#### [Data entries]

*****

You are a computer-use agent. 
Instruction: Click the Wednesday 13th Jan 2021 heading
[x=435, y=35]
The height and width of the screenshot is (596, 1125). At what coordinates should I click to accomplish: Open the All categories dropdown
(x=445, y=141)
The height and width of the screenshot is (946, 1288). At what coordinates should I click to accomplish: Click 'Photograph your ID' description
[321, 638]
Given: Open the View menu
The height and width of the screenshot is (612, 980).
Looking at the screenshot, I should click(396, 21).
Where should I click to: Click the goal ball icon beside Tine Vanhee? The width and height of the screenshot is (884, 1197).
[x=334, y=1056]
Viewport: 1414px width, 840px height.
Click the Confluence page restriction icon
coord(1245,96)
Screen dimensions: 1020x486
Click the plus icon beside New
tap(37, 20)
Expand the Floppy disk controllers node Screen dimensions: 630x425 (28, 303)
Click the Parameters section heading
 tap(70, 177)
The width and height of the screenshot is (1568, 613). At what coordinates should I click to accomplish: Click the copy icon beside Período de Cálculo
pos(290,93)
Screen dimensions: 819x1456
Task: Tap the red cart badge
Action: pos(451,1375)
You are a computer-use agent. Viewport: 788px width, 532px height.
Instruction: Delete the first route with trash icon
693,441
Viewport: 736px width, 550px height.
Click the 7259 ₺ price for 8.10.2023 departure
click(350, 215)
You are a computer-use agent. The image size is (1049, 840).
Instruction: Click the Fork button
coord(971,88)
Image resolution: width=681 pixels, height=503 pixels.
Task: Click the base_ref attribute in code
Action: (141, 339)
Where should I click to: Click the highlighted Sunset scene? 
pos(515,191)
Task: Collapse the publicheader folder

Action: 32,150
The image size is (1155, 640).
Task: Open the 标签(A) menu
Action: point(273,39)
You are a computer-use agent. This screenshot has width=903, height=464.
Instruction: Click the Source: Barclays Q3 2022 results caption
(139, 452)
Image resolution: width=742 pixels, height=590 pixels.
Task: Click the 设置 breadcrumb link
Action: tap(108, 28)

*****

#### [Aim of the exercise]
Above are the entries; return each one exactly.

#### [Answer to this exercise]
You are a computer-use agent. 
Instruction: Click the Wednesday 13th Jan 2021 heading
[x=435, y=35]
The height and width of the screenshot is (596, 1125). At what coordinates should I click to accomplish: Open the All categories dropdown
(x=445, y=141)
The height and width of the screenshot is (946, 1288). At what coordinates should I click to accomplish: Click 'Photograph your ID' description
[321, 638]
Given: Open the View menu
The height and width of the screenshot is (612, 980).
Looking at the screenshot, I should click(396, 21).
Where should I click to: Click the goal ball icon beside Tine Vanhee? The width and height of the screenshot is (884, 1197).
[x=334, y=1056]
Viewport: 1414px width, 840px height.
Click the Confluence page restriction icon
coord(1245,96)
Screen dimensions: 1020x486
Click the plus icon beside New
tap(37, 20)
Expand the Floppy disk controllers node Screen dimensions: 630x425 (28, 303)
Click the Parameters section heading
 tap(70, 177)
The width and height of the screenshot is (1568, 613). At what coordinates should I click to accomplish: Click the copy icon beside Período de Cálculo
pos(290,93)
Screen dimensions: 819x1456
Task: Tap the red cart badge
Action: pos(451,1375)
You are a computer-use agent. Viewport: 788px width, 532px height.
Instruction: Delete the first route with trash icon
693,441
Viewport: 736px width, 550px height.
Click the 7259 ₺ price for 8.10.2023 departure
click(350, 215)
You are a computer-use agent. The image size is (1049, 840).
Instruction: Click the Fork button
coord(971,88)
Image resolution: width=681 pixels, height=503 pixels.
Task: Click the base_ref attribute in code
Action: (141, 339)
Where should I click to: Click the highlighted Sunset scene? 
pos(515,191)
Task: Collapse the publicheader folder

Action: 32,150
The image size is (1155, 640).
Task: Open the 标签(A) menu
Action: point(273,39)
You are a computer-use agent. This screenshot has width=903, height=464.
Instruction: Click the Source: Barclays Q3 2022 results caption
(139, 452)
Image resolution: width=742 pixels, height=590 pixels.
Task: Click the 设置 breadcrumb link
Action: tap(108, 28)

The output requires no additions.